Selon les informations rapportées par Al Jazeera, le Corps des gardiens de la révolution islamique (CGRI) a de nouveau imposé des restrictions sur le détroit d’Ormuz, moins de vingt-quatre heures seulement après son déblocage. Une mesure que Téhéran justifie par la persistance du blocus naval américain ciblant ses infrastructures portuaires.
Ce couloir maritime, par lequel transitent d’ordinaire 20 % du pétrole commercialisé à l’échelle mondiale, constitue un levier de pression central dans les tractations en cours. Samedi, Mohammad Bagher Ghalibaf, président du Parlement iranien et négociateur en chef, a jugé le maintien du blocus américain « insensé ». Lors d’une allocution télévisée, il a averti que les forces armées de la République islamique étaient prêtes à faire face à une reprise des hostilités des États-Unis, constatant que les deux camps demeurent éloignés d’un accord définitif malgré quelques avancées.
Dimanche, le président iranien Massoud Pezeshkian a également pris la parole. Il a déclaré que Donald Trump ne disposait d’aucune justification légitime pour priver sa nation de ses droits en matière de développement nucléaire.
L’échéance du cessez-le-feu, fixée à ce mercredi, précipite les ultimatums. Donald Trump a indiqué samedi que Washington ne céderait pas à ce qu’il qualifie de chantage. Il a prévenu que l’armée américaine serait contrainte de reprendre les bombardements si les négociations n’aboutissent pas avant la date butoir, tout en précisant que les responsables des deux pays restaient en contact.

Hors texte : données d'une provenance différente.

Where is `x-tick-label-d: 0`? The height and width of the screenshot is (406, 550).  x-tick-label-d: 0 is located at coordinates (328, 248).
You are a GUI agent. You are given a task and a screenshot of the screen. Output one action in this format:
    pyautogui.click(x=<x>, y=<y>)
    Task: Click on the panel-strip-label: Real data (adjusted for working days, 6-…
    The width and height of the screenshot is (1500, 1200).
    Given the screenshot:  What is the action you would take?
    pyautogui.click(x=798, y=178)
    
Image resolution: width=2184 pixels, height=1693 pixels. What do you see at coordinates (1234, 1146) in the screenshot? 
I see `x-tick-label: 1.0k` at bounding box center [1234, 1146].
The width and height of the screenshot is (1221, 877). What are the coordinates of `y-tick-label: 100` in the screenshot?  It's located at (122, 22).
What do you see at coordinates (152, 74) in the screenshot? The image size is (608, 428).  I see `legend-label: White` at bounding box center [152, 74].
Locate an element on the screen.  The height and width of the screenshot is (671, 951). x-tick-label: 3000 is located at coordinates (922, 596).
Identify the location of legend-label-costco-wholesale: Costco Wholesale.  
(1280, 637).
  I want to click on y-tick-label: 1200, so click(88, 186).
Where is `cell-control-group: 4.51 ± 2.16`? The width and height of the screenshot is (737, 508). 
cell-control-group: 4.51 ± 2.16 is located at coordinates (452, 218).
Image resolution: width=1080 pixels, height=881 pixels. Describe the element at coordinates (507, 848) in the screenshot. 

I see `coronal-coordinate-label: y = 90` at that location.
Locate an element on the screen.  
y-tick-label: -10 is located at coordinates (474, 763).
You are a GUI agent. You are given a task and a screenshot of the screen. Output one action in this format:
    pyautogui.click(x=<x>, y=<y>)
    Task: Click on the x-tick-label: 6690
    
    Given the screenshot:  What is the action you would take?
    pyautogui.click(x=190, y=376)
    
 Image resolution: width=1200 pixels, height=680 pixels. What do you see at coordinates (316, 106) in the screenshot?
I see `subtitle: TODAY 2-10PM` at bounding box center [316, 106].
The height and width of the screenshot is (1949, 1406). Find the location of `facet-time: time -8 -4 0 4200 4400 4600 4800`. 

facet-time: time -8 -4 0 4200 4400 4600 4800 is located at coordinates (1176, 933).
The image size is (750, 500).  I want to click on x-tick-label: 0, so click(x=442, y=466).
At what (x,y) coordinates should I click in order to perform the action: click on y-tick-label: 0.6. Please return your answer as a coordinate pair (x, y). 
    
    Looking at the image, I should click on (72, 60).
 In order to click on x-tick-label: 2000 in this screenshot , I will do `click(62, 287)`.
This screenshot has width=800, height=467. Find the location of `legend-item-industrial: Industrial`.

Les efforts diplomatiques demeurent suspendus aux exigences de chaque partie. Le premier cycle de pourparlers, tenu à Islamabad, s’est soldé par un statu quo le 12 avril dernier. Si la Maison Blanche espère l’organisation d’une nouvelle session au Pakistan, le ministère iranien des Affaires étrangères a exclu toute programmation tant qu’un cadre d’entente préalable ne sera pas validé, accusant l’administration américaine de camper sur une approche maximaliste.